Grimm, a combative former FBI special agent who once threatened to toss a pesky reporter over a balcony at the Capitol, said in a statement Monday that he had decided to step down Jan. 5 “after much thought and prayer.”
“The decision is made with a heavy heart, as I have enjoyed a very special relationship with my constituents, whom I care about deeply,” he said.
That decision closely followed a phone conversation between Grimm and Boehner, according to a report by the New York Daily News. While aides to Boehner declined to discuss the content of the conversation, Boehner has made it clear in the past that he has zero tolerance for criminal activity by members.
The 44-year-old Grimm admitted in federal court that he failed to report more than $900,000 of revenue from Healthalicious, a Manhattan health-food restaurant that he owned from 2007 to 2010 before winning election to his first term.
Grimm easily won election to a third term Nov. 4 despite getting hit last April with a 20-count federal indictment for tax fraud in connection with the operation of his restaurant. He was charged with underreporting gross receipts and paying some employees “off the books” to avoid taxes. Grimm is scheduled to be sentenced next June, and federal prosecutors are seeking a penalty of at least two years in prison.
Until now, Grimm insisted that what he did was no big deal, since many Americans routinely hide their true tax liabilities, and that he would likely hang on to his office.

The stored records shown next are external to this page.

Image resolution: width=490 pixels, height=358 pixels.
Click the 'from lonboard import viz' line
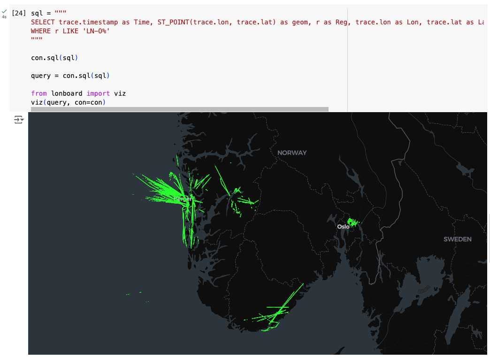(78, 93)
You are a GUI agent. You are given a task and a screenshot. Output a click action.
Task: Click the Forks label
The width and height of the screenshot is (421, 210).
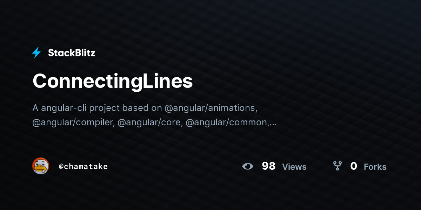point(375,167)
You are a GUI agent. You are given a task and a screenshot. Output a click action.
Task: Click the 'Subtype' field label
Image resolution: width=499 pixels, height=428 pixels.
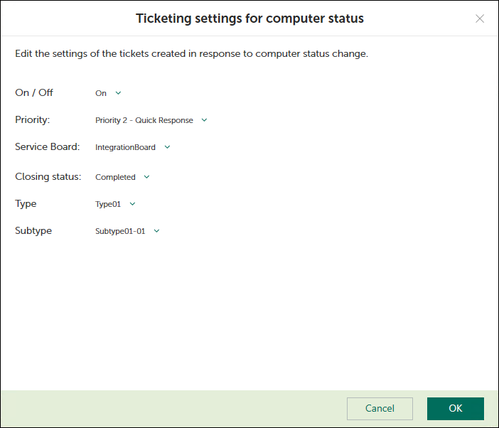click(x=33, y=231)
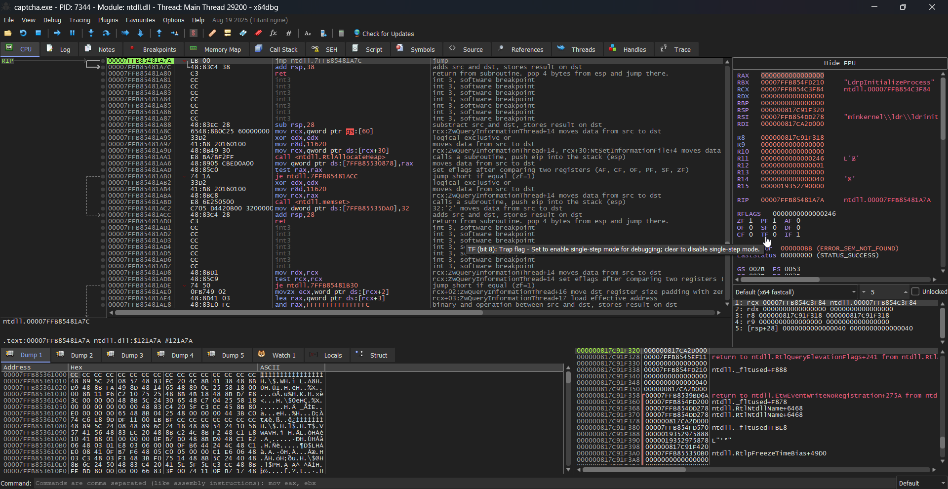
Task: Toggle the IF flag value
Action: (x=798, y=235)
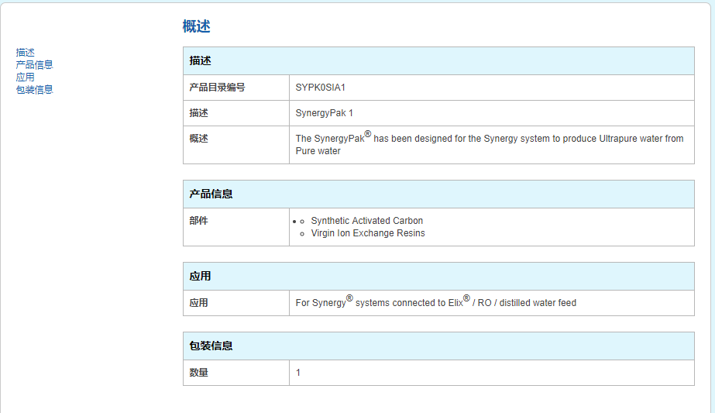Jump to 应用 via sidebar link
This screenshot has width=715, height=413.
tap(26, 77)
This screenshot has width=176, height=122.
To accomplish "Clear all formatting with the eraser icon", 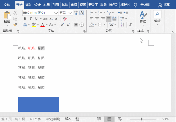I will 65,19.
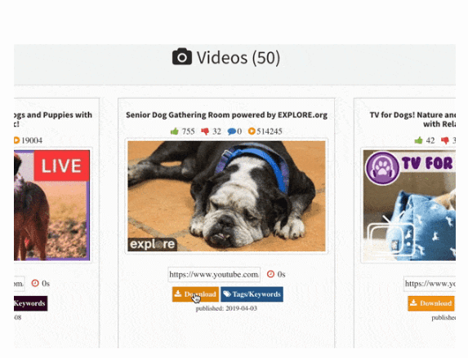Viewport: 468px width, 358px height.
Task: Click the dark Keywords button in the left card
Action: point(30,303)
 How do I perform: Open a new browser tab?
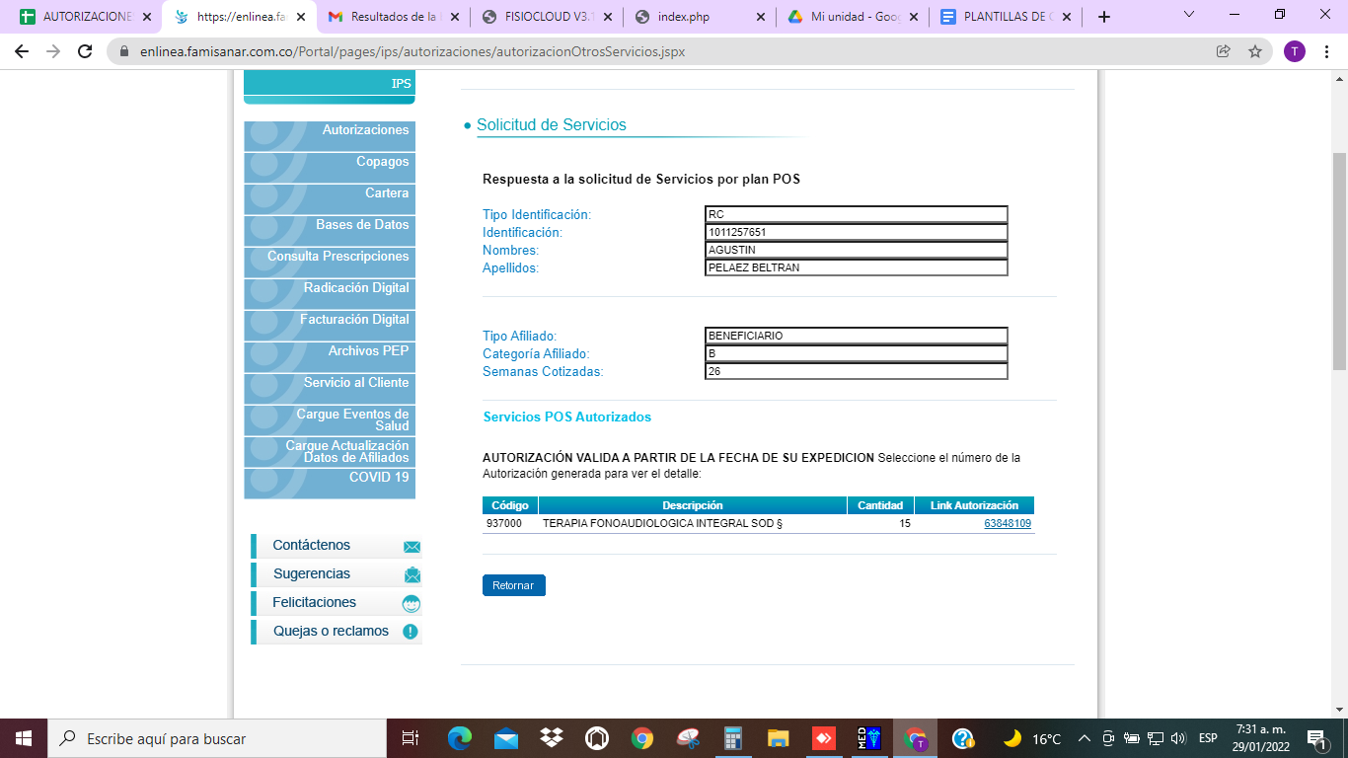tap(1104, 17)
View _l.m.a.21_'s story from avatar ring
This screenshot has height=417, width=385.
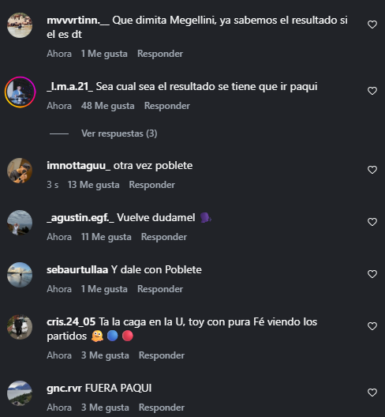tap(20, 92)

In the past, other crooked lawmakers toughed out criminal charges or convictions for months and even years before finally succumbing to the pressure to resign. But Boehner and other House and Senate GOP leaders were determined to clear the decks of controversy and unfinished legislative business before taking charge of the two chambers for the first time in nearly a decade.
Yet that may not be doable, even with the departure of Grimm. The acknowledgement by House Majority Whip Scalise that he addressed a meeting hosted by white-supremacist leaders while he was a Louisiana state representative in 2002 is fast becoming a Washington political tempest that could mar next week’s grand opening of the new 114th Congress.

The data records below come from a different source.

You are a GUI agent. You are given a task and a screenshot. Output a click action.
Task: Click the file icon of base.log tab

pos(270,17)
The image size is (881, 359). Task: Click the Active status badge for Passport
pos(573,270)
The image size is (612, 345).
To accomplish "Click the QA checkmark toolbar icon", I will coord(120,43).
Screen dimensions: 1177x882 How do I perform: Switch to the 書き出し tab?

Scalise, 48, who was elected the House Republicans’ third-ranking leader earlier this year, confirmed through a spokesperson that he once appeared at a conference of the European-American Unity and Rights Organization, a hate group that was founded by former Ku Klux Klan leader David Duke, according to The Washington Post. Scalise and his supporters insist that he was unaware at the time of the group’s ideology and its association with racists and neo-Nazi activists.
“For anyone to suggest that I was involved with a group like that is insulting and ludicrous,” Scalise told the New Orleans Times-Picayune.
Boehner issued the following statement today in support of Scalise: “More than a decade ago, Representative Scalise made an error in judgment, and he was right to acknowledge it was wrong and inappropriate. Like many of my colleagues on both sides of the aisle, I know Steve to be a man of high integrity and good character. He has my full confidence as our Whip, and he will continue to do great and important work for all Americans.”